If you have a Partnership-qualified long-term care insurance policy and receive $100,000 in benefits from it, you can apply for Medicaid and, if eligible, retain $100,000 worth of assets over and above the state’s Medicaid asset threshold. In most states the asset limit is $2,000 for a single person, although asset limits for married couples are often higher.

“Hybrid” Approaches to Long-Term Care

During the past decade, alternative approaches to paying for long-term care expenses have emerged. These approaches include life insurance with long-term care riders and annuities with long-term care riders. Long term care benefits through life insurance are incorporated into the policy through a rider which allows the policyholder to tap the death benefit to use for long term care. What’s left of the benefit will be awarded to the beneficiaries after death.

As it relates to annuities with long-term care riders, the accelerated benefits associated with long-term care benefit payments are accompanied by concurrent reductions from annuity account value with no surrender charges, plus an independent benefit not supported by account value reductions.

Employer Long-Term Care Insurance Plans

Many private and public employers, including the federal government and a growing number of state governments, offer group long-term care programs as a voluntary benefit, and generally:

  • Employers do not typically contribute to the premium cost (as they do with health insurance), but they often negotiate a favorable group rate
  • If you are currently employed, it may be easier to qualify for long-term care insurance through your employer than it is to purchase a policy on your own
  • You should check with your benefit or pensions office to see if your employer offers long-term care insurance.

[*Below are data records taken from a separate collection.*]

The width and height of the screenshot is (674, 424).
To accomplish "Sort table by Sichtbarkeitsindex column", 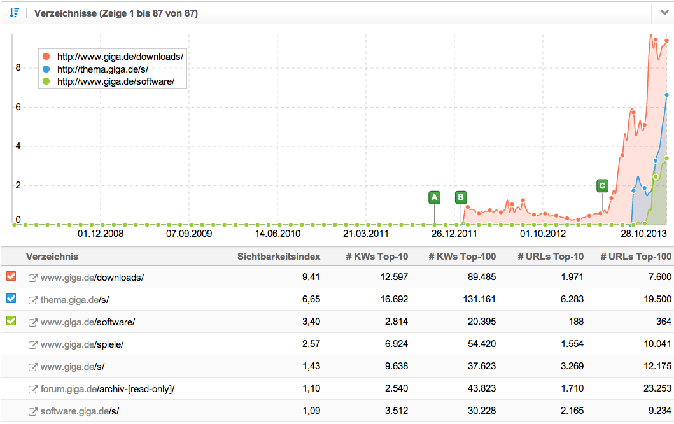I will tap(278, 257).

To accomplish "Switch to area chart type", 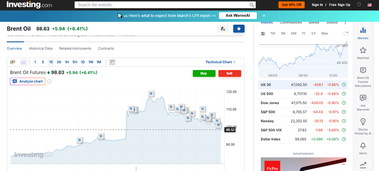I will pos(23,62).
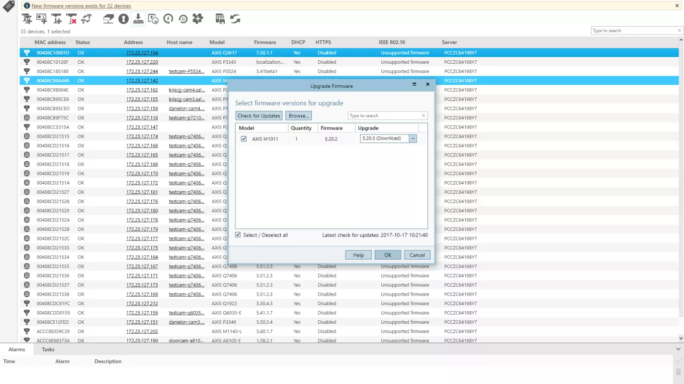684x384 pixels.
Task: Dismiss the new firmware notification banner
Action: coord(677,6)
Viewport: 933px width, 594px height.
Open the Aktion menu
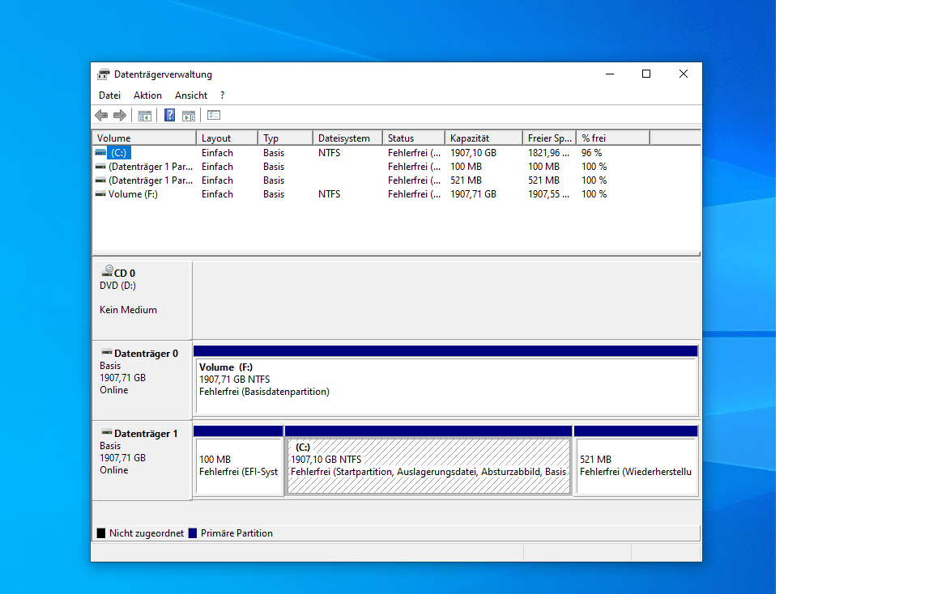click(x=147, y=95)
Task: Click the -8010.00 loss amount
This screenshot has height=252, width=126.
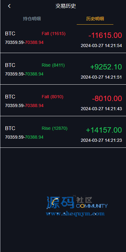Action: point(107,98)
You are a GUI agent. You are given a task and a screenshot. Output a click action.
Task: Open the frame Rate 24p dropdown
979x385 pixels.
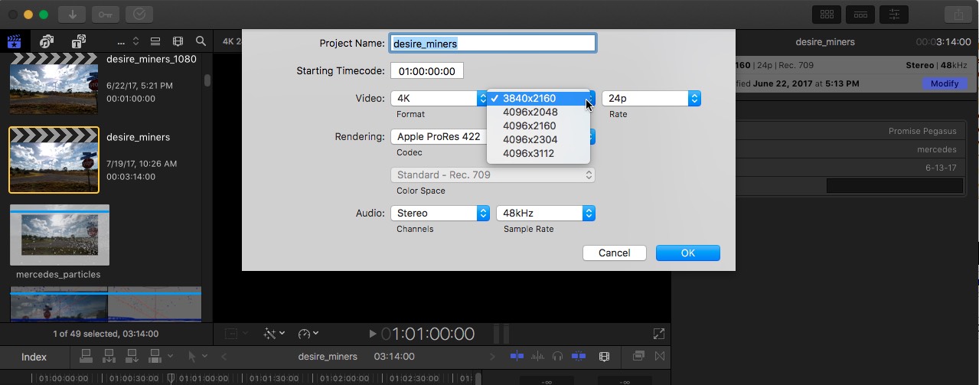tap(651, 99)
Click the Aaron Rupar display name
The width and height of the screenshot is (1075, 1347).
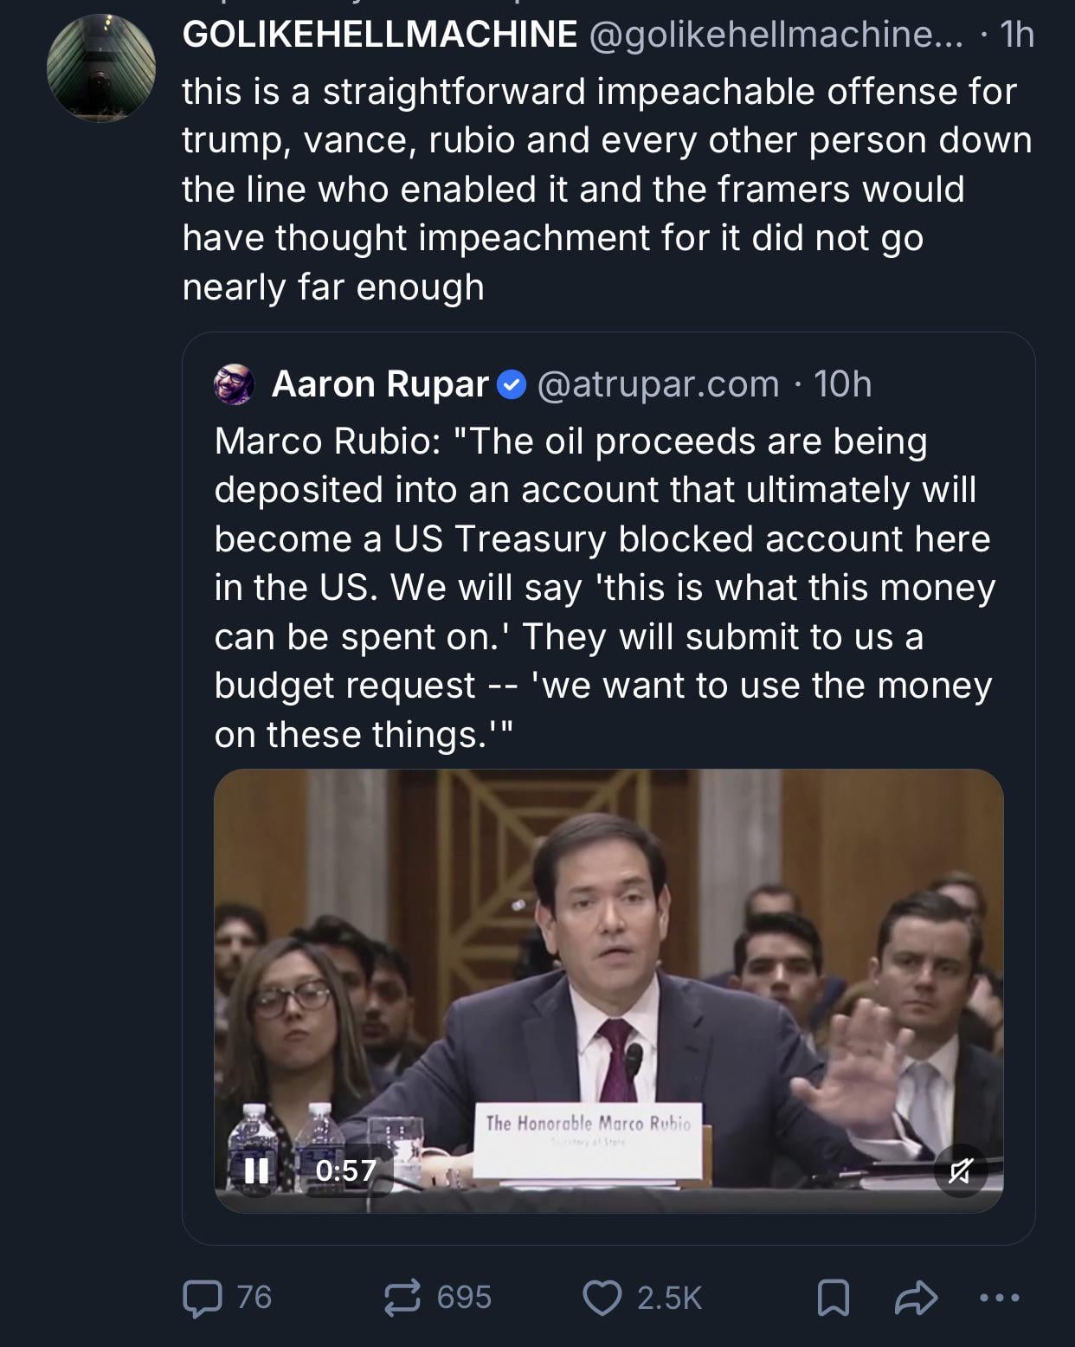pyautogui.click(x=380, y=384)
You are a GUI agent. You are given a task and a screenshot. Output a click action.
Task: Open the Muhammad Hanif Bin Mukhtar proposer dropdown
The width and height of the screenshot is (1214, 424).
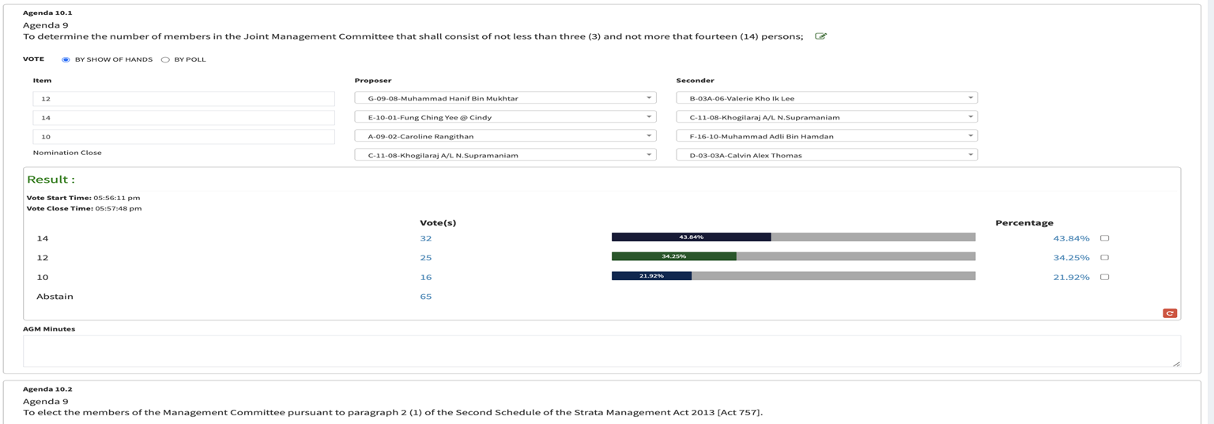[x=505, y=98]
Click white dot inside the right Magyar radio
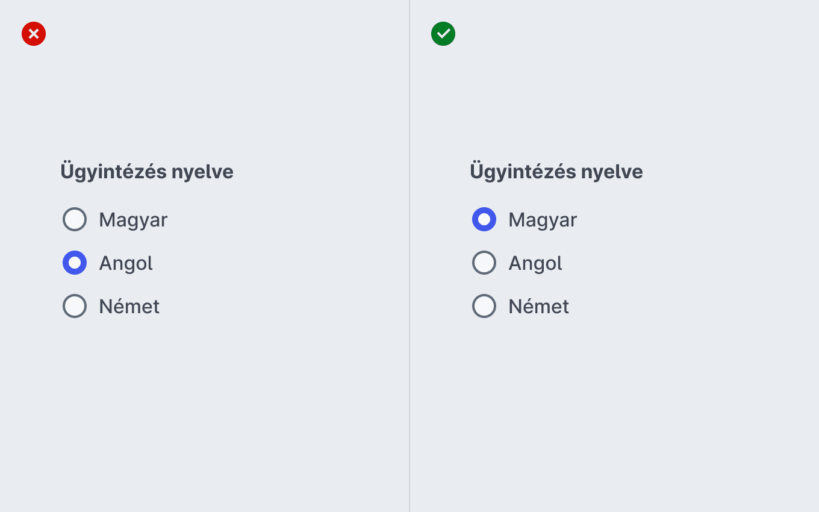 (x=484, y=219)
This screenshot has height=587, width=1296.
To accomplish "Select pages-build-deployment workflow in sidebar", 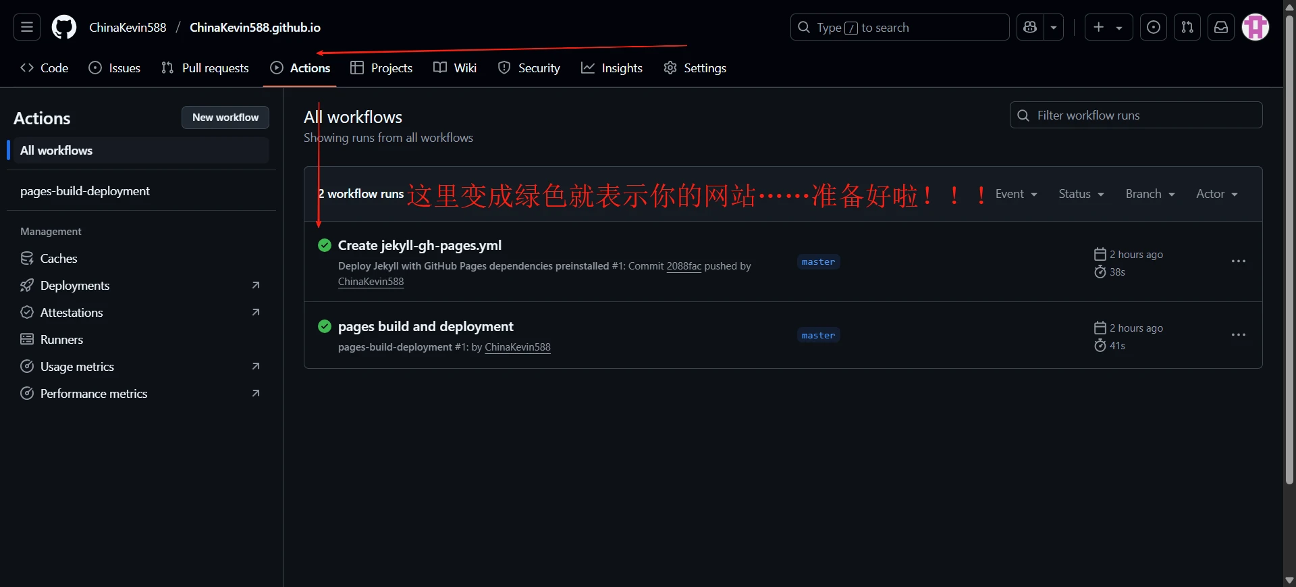I will point(85,191).
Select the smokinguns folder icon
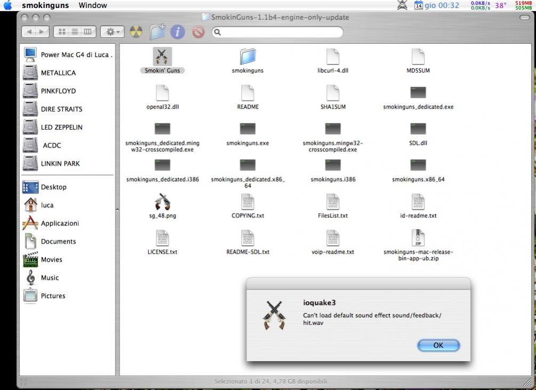This screenshot has height=390, width=536. point(247,57)
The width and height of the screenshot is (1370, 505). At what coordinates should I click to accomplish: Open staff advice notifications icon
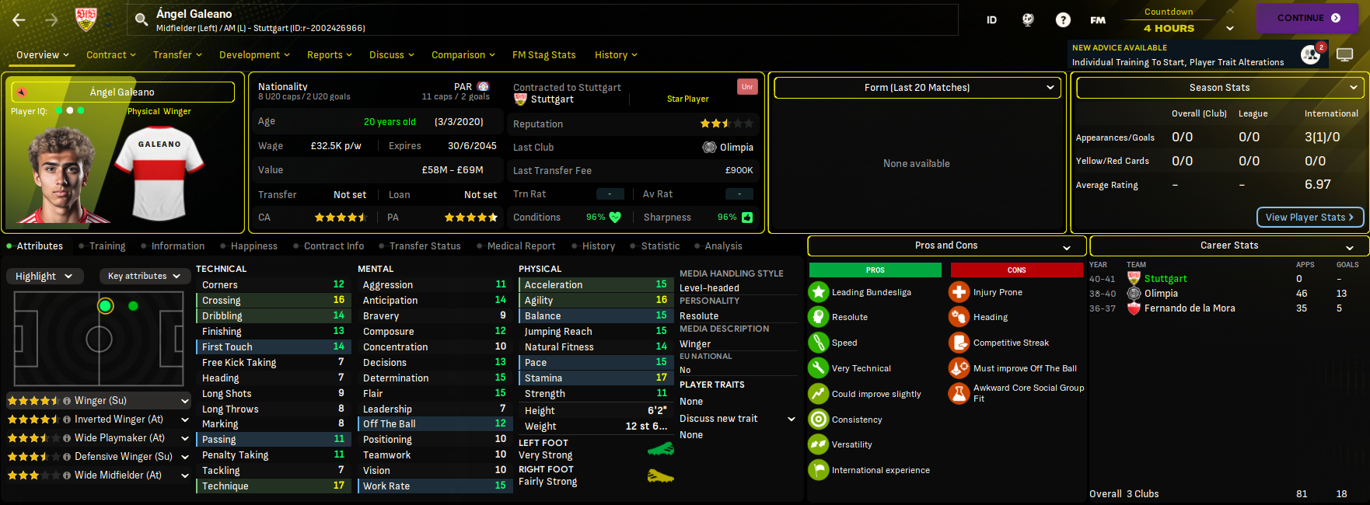[x=1311, y=54]
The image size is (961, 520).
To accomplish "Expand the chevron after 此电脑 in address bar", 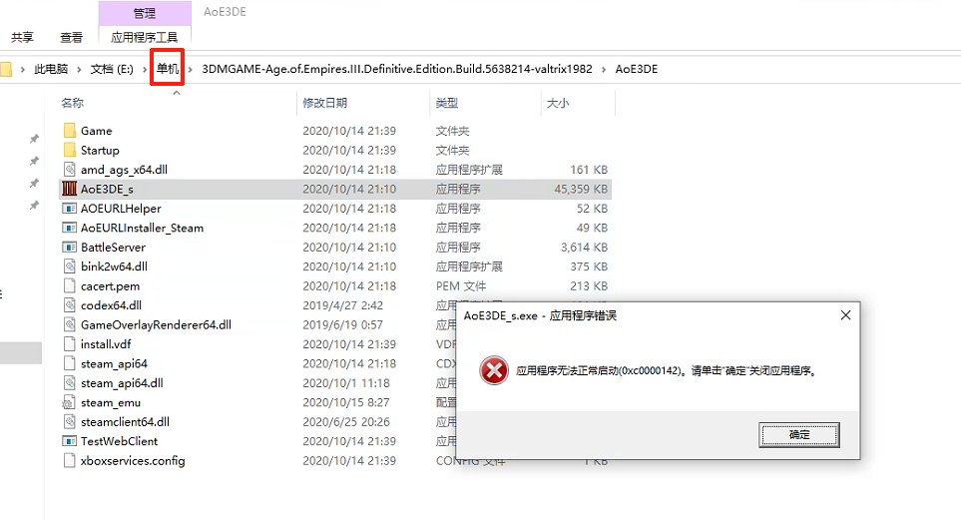I will 79,69.
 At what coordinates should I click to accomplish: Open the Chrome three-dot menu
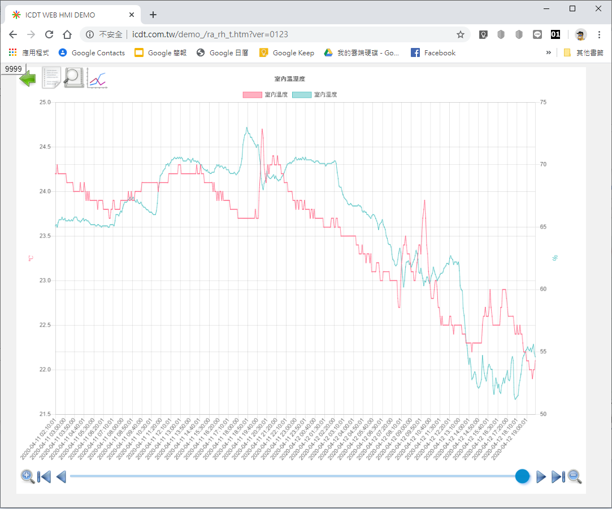[x=599, y=34]
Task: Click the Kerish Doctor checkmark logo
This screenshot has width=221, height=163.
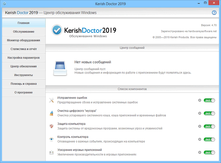Action: (57, 30)
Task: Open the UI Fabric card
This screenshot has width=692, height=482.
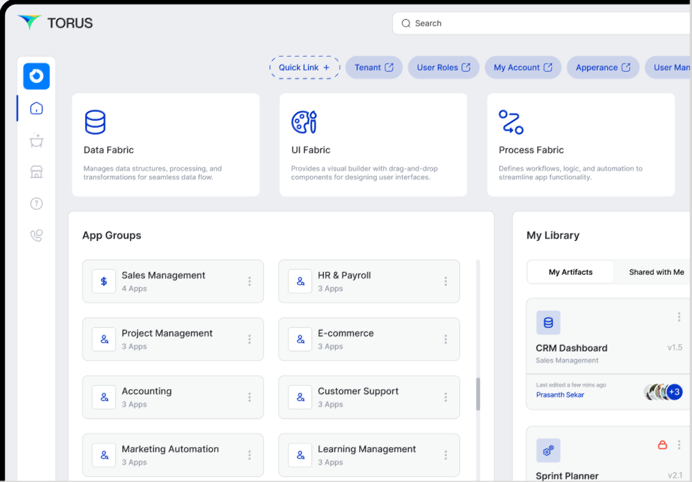Action: point(373,145)
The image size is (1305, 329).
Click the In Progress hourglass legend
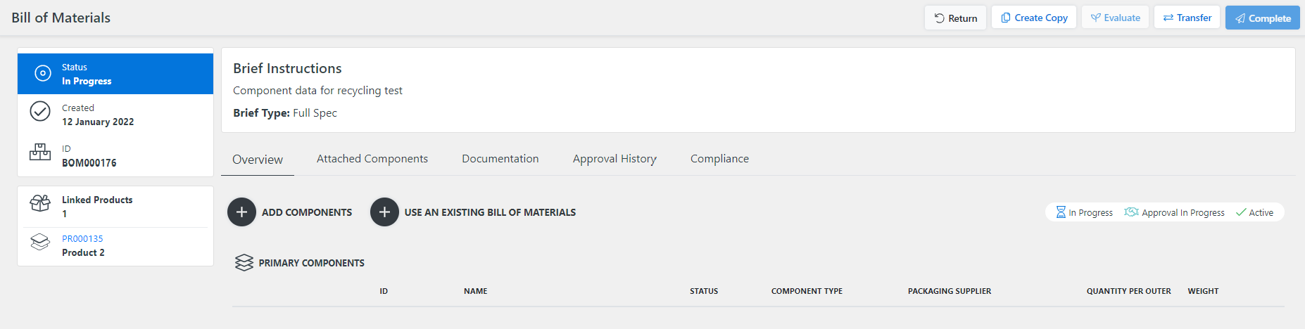1084,212
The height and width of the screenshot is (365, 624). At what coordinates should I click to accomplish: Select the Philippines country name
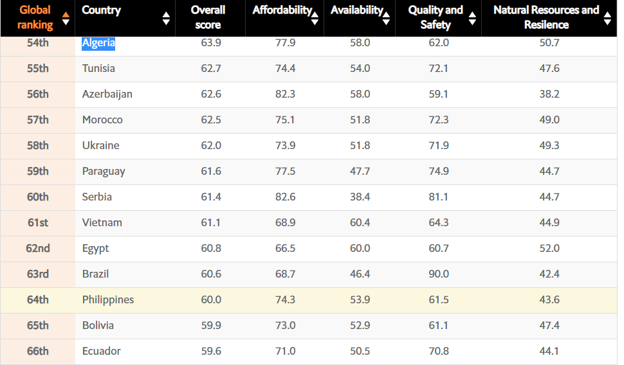tap(108, 300)
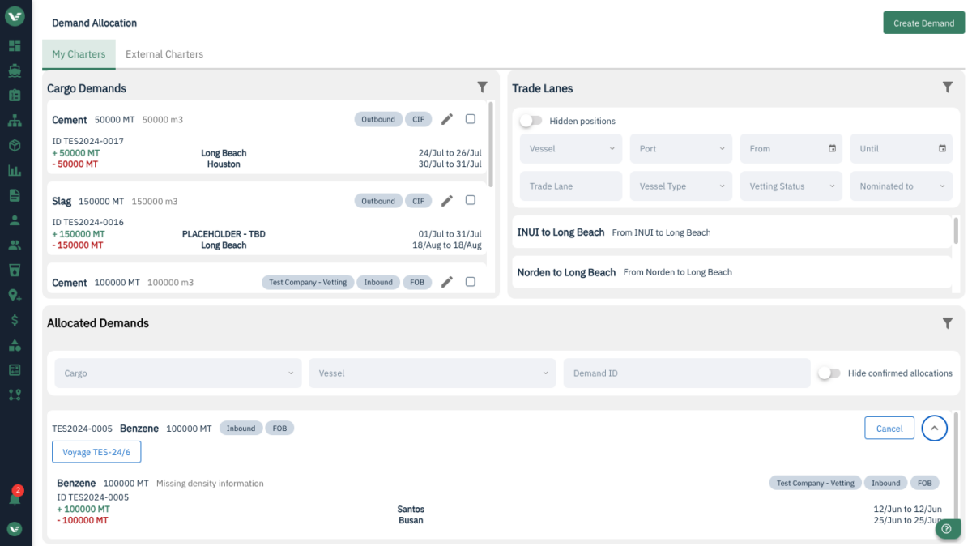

If you have a long-term care insurance policy, the buyer pays a pre-set premium. The policy then pays for the services you need, when you need them (subject to the policy terms, up to its coverage limits). On occasion, if the assumptions used to price the policy prove wrong, the insurance company can increase your premiums beyond the pre-set amount, but only on all policies in the same policy series and only within the state’s regulatory requirements. Typically, you are not expected to pay premiums while you receive long-term care.

Because premiums are based on your age and health, the younger you are, the lower your premiums. Premiums typically increase 8-10% each year a person waits to buy coverage. As we age, medical conditions may prevent us from being eligible for coverage.

When you purchase long-term care insurance, you are buying a pool of dollars from which you can pay your long-term care expenses. The pool of dollars for your care is based on your benefit period multiplied by your daily or monthly benefit amount. For example, a 3-year policy with a $150 dollar a day benefit equates to a $164,250 pool of money.

In this case you will have $164,250 available for reimbursement of your long-term care expenses. Your Pool of Money can be used to pay for things like In-Home Healthcare, Adult Day Care, Assisted Living, or a Nursing Home Facility. Your long-term care specialist will help you determine the benefit that is right for you. (Review the policy for details of coverage under the policy, exclusions and limitations, what you must do to keep your policy in-force and what would cause your policy to be discontinued.)

Disability coverage replaces lost income to maintain one's lifestyle and was not designed to pay for care. Long-term care insurance provides the funds to pay for your actual cost of care. Long-term disability terminates at age 65, long-term care insurance does not.